Video Transcript
A triangle has vertices at the
points 𝐴, 𝐵, and 𝐶 with coordinates two, negative two; four, negative two; and
zero, two respectively. Work out the perimeter of the
triangle 𝐴𝐵𝐶. Give your solution to two decimal
places. Work out the area of triangle
𝐴𝐵𝐶.
So, we are asked to do two
different things: find the perimeter and find the area of triangle 𝐴𝐵𝐶. First, let’s draw a quick
sketch. We have point 𝐴 at two, negative
two; point 𝐵 at four, negative two; and point 𝐶 at zero, two. So first, we are asked to find the
perimeter. So, we need to know the length of
each side. This means we’re going to have to
use the distance formula.
The distance formula is the square
root of 𝑥 two minus 𝑥 one squared plus 𝑦 two minus 𝑦 one squared. And to find the perimeter, we need
to take the length of 𝐴𝐵 plus the length of 𝐵𝐶 plus the length of 𝐴𝐶 and add
them together. However, we can actually already
find the length of 𝐴𝐵 because it is parallel to the 𝑥-axis and it has a length of
two. So, we just need to use the
distance formula to find the length of 𝐵𝐶 and 𝐴𝐶.
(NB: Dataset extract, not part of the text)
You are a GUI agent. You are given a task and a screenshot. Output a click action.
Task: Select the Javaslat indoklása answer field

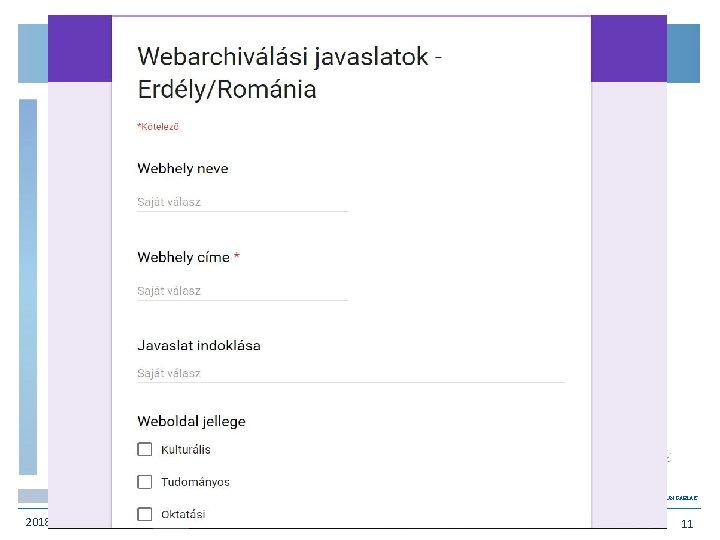click(350, 373)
So, to find the length of 𝐵𝐶,
point 𝐵 can be our 𝑥 one, 𝑦 one and point 𝐶 can be our 𝑥 two, y two. And now we plug that into our
formula, the distance formula. So, we need to take zero minus four
and square it plus two minus negative two and square that. And it’s all underneath the square
root. Zero minus four is four and two
minus negative two is really two plus two. So, that’s four.
So, we have negative four squared,
which is positive 16, and positive four squared, which is positive 16. And be aware, when you square a
negative, it is a positive. 16 plus 16 is 32. Now when we take the square root of
32, we get about 5.6568. Now we are supposed to round our
solution to two decimal places. So, let’s use two decimal
places. So, we will either keep the five a
five or round it up to a six. We’ll look at the number to the
right, which is a six. So, the five will round up to a
six. So, the length of 𝐵𝐶 is about
5.66.
Now let’s find the length of
𝐴𝐶. So, to find the length of 𝐴𝐶, 𝐴
can be 𝑥 one, 𝑦 one and 𝐶 can be 𝑥 two, 𝑦 two. So, plugging this in, we take the
square root of zero minus two squared plus two minus negative two squared. Zero minus two is negative two and
two minus negative two is positive four. Negative two squared will be
positive four and four squared will be 16. And four plus 16 is 20. And the square root of 20 is about
4.472. So, after rounding two decimal
places, we have around 4.47 for the length of 𝐴𝐶.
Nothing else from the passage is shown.